Sunday, March 14, 2010

Finding Nature on the Flight Path



It was the first day of March , and the first day that I think spring peeked around the corner to make sure it's safe and is going to make a run for it.


The sun was bright that day, and any white, fluffy evidence of the snowstorm we had had during the weekend melted, and was racing to the sewer grates. It was the first day since, oh, I don’t know, November, that I didn't have to wear my scarf or button up my coat. I actually rolled down the car window today March 1st, because the heat of the sun was uncomfortable behind the windshield as I cruised up the highway.

When my son and I left the gym, the thin, barely-there puddles hadn't yet completely frozen over, and the sky was a beautiful cracked ice flow of clouds with stars twinkling in the dark lines between the broken sky. As we walked along the path beside the lake on our way home, we both looked up and marvelled at the beauty of the sky, and voiced our hopes for a great camping season. “It’s so beautiful, isn't it?, I said to my son. “It is, but it’s not as interesting as that,” he said, pointing his caught-between-being-a-child-and-adolescent finger to a large group of human shadows blocking the path, just beyond the lamp post.

At first I bristled a little bit. I couldn't make out how many of them there were, or imagine why they might be standing out there after dark, huddled together like that. Oh well, we’ll just keep our heads up and keep walking, I thought instinctively to myself. Followed immediately by the thought that my eyesight is getting exponentially worse. Step by step, the group became less of a shadowed huddle, and I could make out the distinct shapes of a few adults and a group of little people.

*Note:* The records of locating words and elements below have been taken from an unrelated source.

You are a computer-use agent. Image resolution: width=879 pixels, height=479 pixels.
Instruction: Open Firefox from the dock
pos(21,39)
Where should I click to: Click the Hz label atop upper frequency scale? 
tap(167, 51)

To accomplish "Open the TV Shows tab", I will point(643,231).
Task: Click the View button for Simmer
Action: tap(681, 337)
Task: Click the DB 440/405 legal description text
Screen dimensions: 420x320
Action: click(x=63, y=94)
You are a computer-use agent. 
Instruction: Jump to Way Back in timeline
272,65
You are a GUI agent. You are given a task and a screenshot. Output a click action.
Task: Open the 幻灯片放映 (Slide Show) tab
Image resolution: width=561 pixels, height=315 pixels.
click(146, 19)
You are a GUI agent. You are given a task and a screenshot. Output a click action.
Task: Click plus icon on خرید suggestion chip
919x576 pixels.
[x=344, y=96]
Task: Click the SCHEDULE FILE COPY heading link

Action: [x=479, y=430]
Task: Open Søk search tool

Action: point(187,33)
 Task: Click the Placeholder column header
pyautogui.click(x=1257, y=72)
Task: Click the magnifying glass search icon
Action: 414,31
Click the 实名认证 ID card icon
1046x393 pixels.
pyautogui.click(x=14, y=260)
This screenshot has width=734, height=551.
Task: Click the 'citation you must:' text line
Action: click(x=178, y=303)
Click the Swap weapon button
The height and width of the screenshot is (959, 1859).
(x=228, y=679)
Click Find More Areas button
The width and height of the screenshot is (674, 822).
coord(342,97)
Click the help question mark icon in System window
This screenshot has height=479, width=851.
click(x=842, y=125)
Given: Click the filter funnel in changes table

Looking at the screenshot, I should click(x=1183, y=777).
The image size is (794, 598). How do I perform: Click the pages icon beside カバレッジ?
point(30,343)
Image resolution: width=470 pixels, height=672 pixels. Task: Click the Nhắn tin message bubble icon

As each pace brought us nearer the huddle, I could make out the voice of a gentleman who was addressing them, and then his telltale neckerchief. The elusive, urban species of Cub Scout leader.

I couldn’t help but snicker under my breath a little bit. When I was a little girl, the Cub Scouts would meet in a little barn-like shack just on the outskirts of town. They went there to learn all about tying knots, and poison ivy, and about always being prepared, while their parents sat outside or in another wood-panelled room smoking cigarettes and gossiping about which Cub Scout’s dad had been fired from his factory job. The kids would do their thing, promise to do their duty, or whatever it is they promised to do, and as a reward, they would get to camp out a few times a year. We actually lived where there were trees, “woods” even, and you could take your fishing pole down to the lake and catch dinner. Poison ivy rashes actually happened, and we all knew how to suck the honey out of clover, catch smelt, and paddle a canoe, way before our tired out, blue collar parents sent us to what we called "the scout hall".



So, as my city-raised son and I walked past this group, the leader asked the question, “When you’re walking or hiking, why shouldn't you walk off of the marked path? Well, what do you think? Because you might get lost? Because a stranger might pick you up? Because you’ll get your shoes muddy? All sensible answers from tots who have been raised under streetlights, and never more than five minutes from a non-fat, decaffeinated latte and a printed edition of world news. That poor leader. He held his hands in his hands as he tried to explain that walking off a marked trail might damage the flora that was native to the area. Huh?



And then a huge aircraft flew directly overhead, it’s massive, gas binging engines drowning out the common sense of that elusive endangered species; Cub Scout Leader.